Extract —
** Start **

Because no New York court has specifically addressed how the policy choices emphasized in Zurich relate to foreign bankrupt corporations "it falls to this Court to predict how the New York Court of Appeals would interpret New York law on this point." Frank Felix Assoc. Ltd. v. Austin Drugs Inc., 111 F.3d 284, 1997 U.S. App. LEXIS 6647, 1997 WL 175100, at *3 (2d Cir. 1997); See Jacobson v. Fireman's Fund Ins. Co., 111 F.3d 261, 1997 WL 183481 (2d Cir. 1997); Lazard Freres & Co. v. Protective Life Ins. Co., 108 F.3d 1531 (2d Cir. 1997).
Where, as here, the judgment debtor is insolvent, the retributive purpose of New York's public policy will not be advanced since the absence of assets means that Yield House will experience none of the intended effects of punitive damages. Even where assets remain, the judgment creditor will, as a practical matter, find himself standing in line with other creditors. If any assets are available for distribution, any punitive impact on the debtor would still be sharply reduced. Meanwhile, permitting the award to constitute a claim against the estate might have the unintended negative consequence of unfairly reducing distributions to innocent creditors.

** End **

Given data —
** Start **

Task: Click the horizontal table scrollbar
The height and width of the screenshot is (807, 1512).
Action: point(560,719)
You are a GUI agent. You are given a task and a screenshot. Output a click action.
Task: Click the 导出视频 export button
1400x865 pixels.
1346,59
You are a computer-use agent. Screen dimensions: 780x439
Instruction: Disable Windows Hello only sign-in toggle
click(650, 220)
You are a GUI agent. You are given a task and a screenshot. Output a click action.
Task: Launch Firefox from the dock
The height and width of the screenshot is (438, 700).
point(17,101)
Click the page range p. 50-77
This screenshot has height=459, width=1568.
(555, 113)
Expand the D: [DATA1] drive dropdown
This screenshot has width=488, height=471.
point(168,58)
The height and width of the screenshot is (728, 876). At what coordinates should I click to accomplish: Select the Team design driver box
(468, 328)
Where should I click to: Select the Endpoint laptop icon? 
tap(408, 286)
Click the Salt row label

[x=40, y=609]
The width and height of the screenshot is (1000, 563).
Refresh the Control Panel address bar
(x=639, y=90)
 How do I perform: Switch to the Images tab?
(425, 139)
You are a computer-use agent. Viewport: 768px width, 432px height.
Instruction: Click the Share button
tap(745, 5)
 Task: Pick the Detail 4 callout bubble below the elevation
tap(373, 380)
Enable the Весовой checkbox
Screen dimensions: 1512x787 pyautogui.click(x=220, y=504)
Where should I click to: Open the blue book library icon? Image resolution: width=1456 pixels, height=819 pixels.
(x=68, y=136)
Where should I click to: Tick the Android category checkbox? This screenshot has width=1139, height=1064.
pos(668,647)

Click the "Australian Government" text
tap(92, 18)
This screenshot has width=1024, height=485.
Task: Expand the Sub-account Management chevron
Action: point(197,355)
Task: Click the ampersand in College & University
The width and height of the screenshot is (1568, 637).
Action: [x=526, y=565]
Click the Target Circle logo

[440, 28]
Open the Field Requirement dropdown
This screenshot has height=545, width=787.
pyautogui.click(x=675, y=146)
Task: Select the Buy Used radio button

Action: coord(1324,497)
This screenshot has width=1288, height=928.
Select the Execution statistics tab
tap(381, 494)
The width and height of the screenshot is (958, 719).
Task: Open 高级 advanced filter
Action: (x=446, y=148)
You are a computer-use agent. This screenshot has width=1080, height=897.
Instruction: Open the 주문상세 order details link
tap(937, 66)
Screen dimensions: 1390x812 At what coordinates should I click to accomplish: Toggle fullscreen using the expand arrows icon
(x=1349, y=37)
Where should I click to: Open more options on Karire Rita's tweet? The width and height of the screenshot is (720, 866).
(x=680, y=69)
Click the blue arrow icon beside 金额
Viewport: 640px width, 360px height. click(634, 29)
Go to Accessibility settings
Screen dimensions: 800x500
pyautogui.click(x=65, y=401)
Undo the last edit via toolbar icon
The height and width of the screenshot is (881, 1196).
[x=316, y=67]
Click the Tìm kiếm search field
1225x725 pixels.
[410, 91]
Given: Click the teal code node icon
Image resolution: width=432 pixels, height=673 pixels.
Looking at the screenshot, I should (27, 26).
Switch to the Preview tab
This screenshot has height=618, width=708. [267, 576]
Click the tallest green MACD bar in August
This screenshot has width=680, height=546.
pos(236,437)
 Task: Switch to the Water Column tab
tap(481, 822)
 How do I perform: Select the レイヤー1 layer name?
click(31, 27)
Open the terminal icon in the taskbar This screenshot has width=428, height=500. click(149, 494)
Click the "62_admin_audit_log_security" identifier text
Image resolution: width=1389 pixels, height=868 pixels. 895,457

** End **

Exercise prompt —
Copy out the passage from the court opinion on punitive damages against an insolvent foreign corporation, starting at "Where, as here, the" and ending at "to innocent creditors.".

Solution to the problem —
Where, as here, the judgment debtor is insolvent, the retributive purpose of New York's public policy will not be advanced since the absence of assets means that Yield House will experience none of the intended effects of punitive damages. Even where assets remain, the judgment creditor will, as a practical matter, find himself standing in line with other creditors. If any assets are available for distribution, any punitive impact on the debtor would still be sharply reduced. Meanwhile, permitting the award to constitute a claim against the estate might have the unintended negative consequence of unfairly reducing distributions to innocent creditors.